Last week I mentioned an odd question I was asked by a Virginia gentleman.
“I know you were raised Jewish,” he said, “but are you still Jewish?”
Our conversation took a different direction, but the question lingered in my mind. Am I still Jewish? I have, after all, been distancing myself from Judaism for some time. I never really believed in God, but since I had children, my nonbelief has become something I consciously express—like a tune that had been banging around in my head, underneath my thoughts, until I’d finally heard it, and started to hum it aloud.
So: done with the God part. But a rabbi I met last year shruggingly informed me that there are plenty of atheists in her congregation. They still consider themselves Jews.
They’re in her congregation, though. They still practice. I am definitely out of practice. It’s been so long since synagogue and services have been a regular part of my life that when I do occasionally witness the ritual bowing to the ark and the tender undressing of the Torah scroll . . . I feel like I’m watching a movie set in an archaic and alien world.
Judaism—the religion—is over for me. But Jewishness is not so easy to discard.
I grew up in a little town called Broadway, in Rockingham County, Virginia, the “turkey capital of the world” (high school mascot: the Gobblers). We moved there when I was three, my father having been hired to teach at James Madison University, in Harrisonburg, 12 miles south. In Broadway, being Jewish was one of the chief identifying characteristics of us Cohens, a name our neighbors often pronounced as if to indicate a pair of collaborating chickens.
We were different, and our Jewishness helped explain our difference to me and to my friends. It explained why we didn’t go to church, or attend the weekly religious classes my public school held in a trailer off school grounds (to make them . . . less unconstitutional). It explained why we had a candlelight dinner, with wine, every Friday night around 8, two hours or more after our neighbors had eaten. It even—somehow—explained why our walls were lined with books.

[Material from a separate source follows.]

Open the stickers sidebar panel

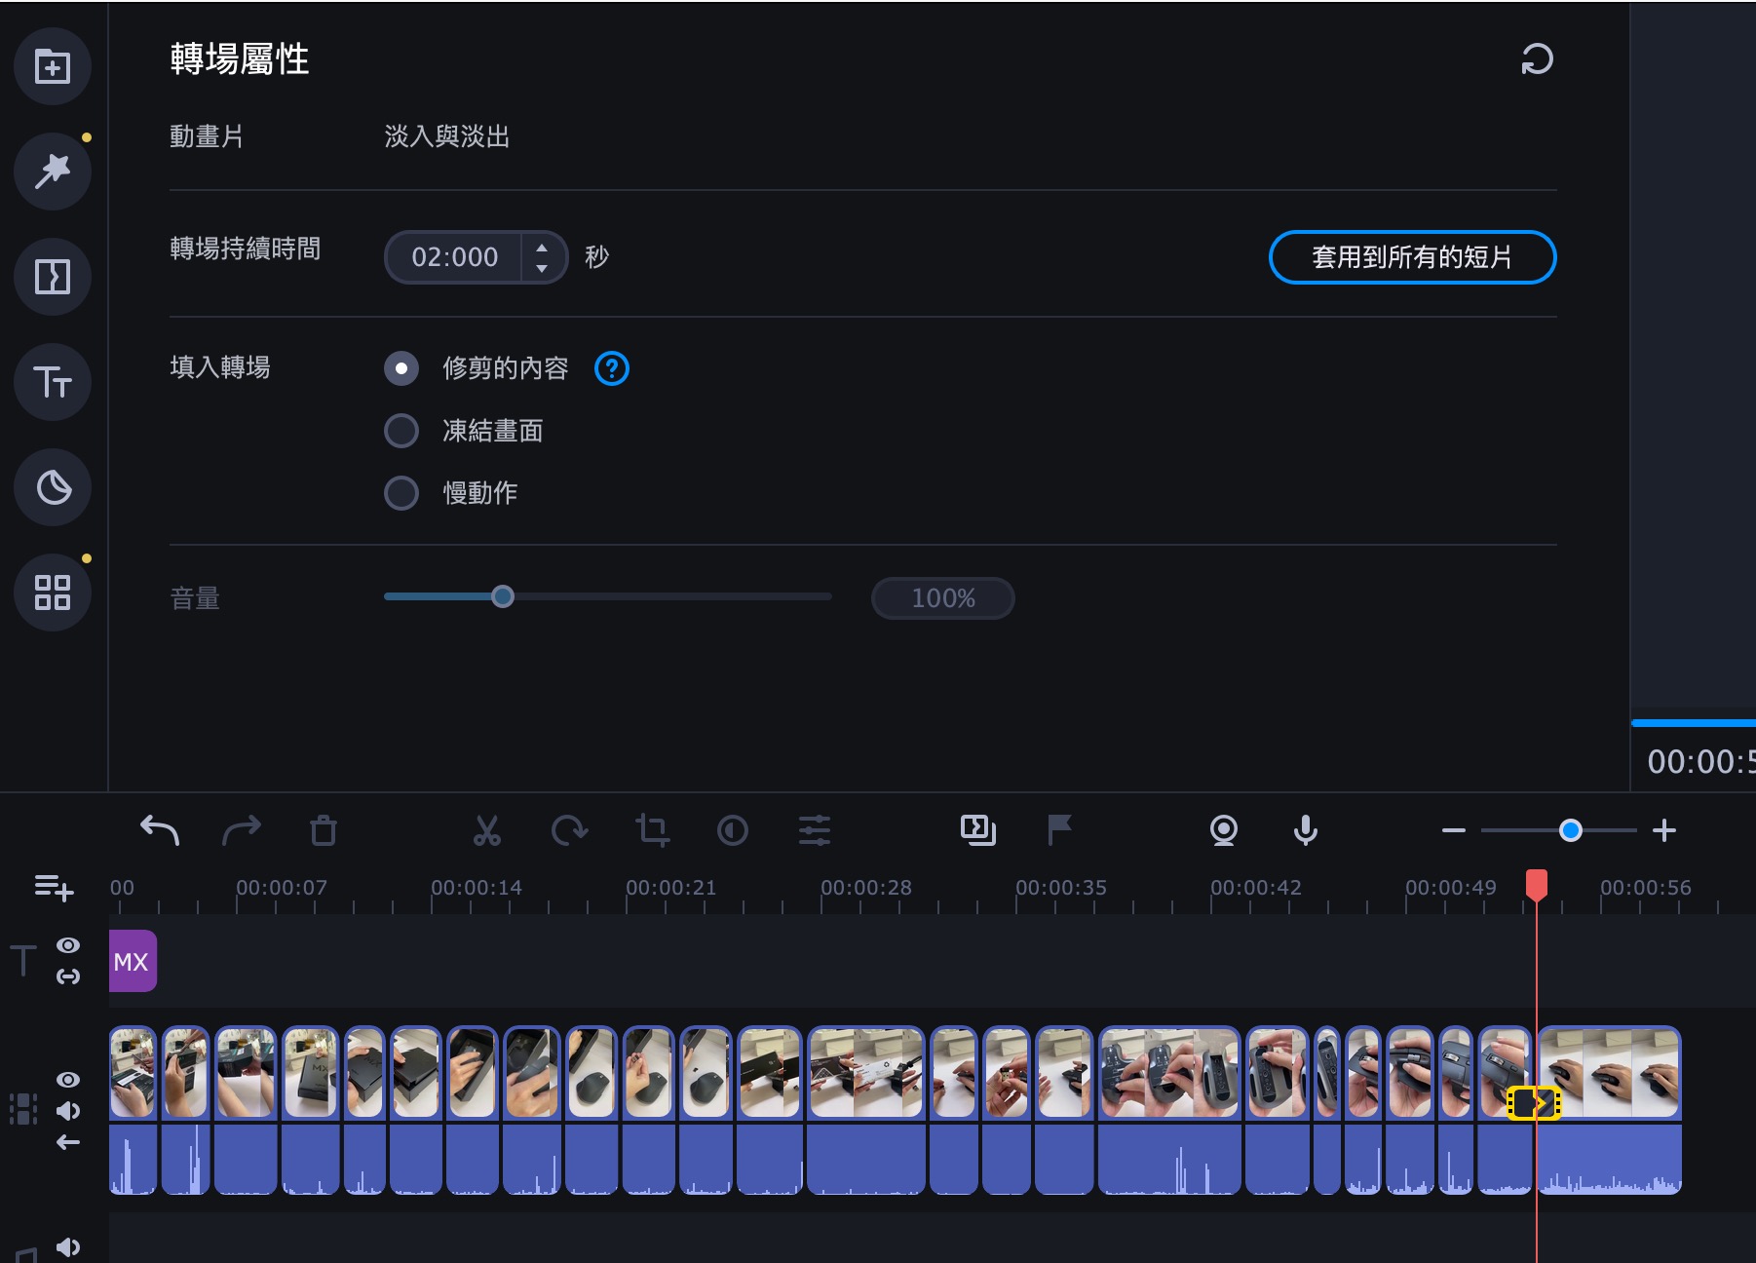[53, 487]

Our Jewishness helped explain me, and naturally I sometimes had to explain it. And represent it, as if I were a diplomat from a foreign land. My mom dutifully arrived at the elementary school every December, menorah in hand, to tell the Chanukah story. I often had to insist to astounded classmates that, no, honestly, we didn’t believe that Jesus was the son of God—not even a little. And I don’t know about my sisters, but my being Jewish was also mixed up in my head with the idea that I had to do well in school—extremely well—and also be especially kind to the nice Christians around me.
That part was vague and subconscious, but let me be clear: I was bat mitzvah; I wrote a book on the Holocaust; I had a Jewish wedding; I still make excellent challah.
In other words, it would take a great deal of effort, and possibly therapy, for me not to feel Jewish. All those old labels you stick on yourself (or find yourself stuck with) as a child—even when you try to scrape them off, they leave a gummy residue.
To be honest, though, I’m not trying to scrape off the label. I find it comforting, especially wherever I feel out of my element. I was comforted to think of myself as Jewish at Dartmouth, where lycra-clad blonds jogged by me on their way to the gym. I was comforted by it when I moved to Albany and set about trying to fit in with my husband’s family.
Would I have taken some rubbing alcohol to “Jewish” if it connoted a bunch of traits that didn’t really feel like me at all? If, instead of highly educated, food-obsessed, and politically liberal, “Jewish” signified athletic, outdoorsy conservative?
Well, yes. I’d probably be down to the gummy residue by now.
Or would I be tanned from late-season skiing and a fan of Jeb Bush? Does “Jewish” still seem to suit so well because I have suited myself to it?
Oy. I have to think about that.
I also wrestle with the “am I still Jewish” question, and my answer has evolved to “I do not practice the Jewish religion but I can’t escape the cultural aspects of having been raised in a Jewish family.” It’s certainly complicated….
Yes, it is! It was a struggle to write a short piece. Stay tuned for part 2: Are My Children Still Jewish? That’s the question that really gets some people worked up.
i too was raised Jewish, but i am adamantly anti-religious (especially in regard to the monotheistic ones) because of all the harm, cruelty and divisiveness they have inflicted upon our planet’s sentient creatures. Religion is a choice. i choose not to be Jewish or in any way affiliated with that monstrous God of the Jewish bible who kills Egyptian babies.
I really enjoyed the bit about the trailer. My kids were kind of astonished when I told them about that.
Ha! I’m still astonished.
If it is a religious tenet that the blood of your mother defines one as Jewish, then I would have to say that an Jewish atheist is not a full atheist, in that the so-called atheist believes at least in this one religious tenet. He believes he is still Jewish.
Interesting! Except in my case, I would say that I don’t believe myself to be Jewish because of the blood rule (although others might), but because of acculturation. Not a religious tenet at all. More like a habit!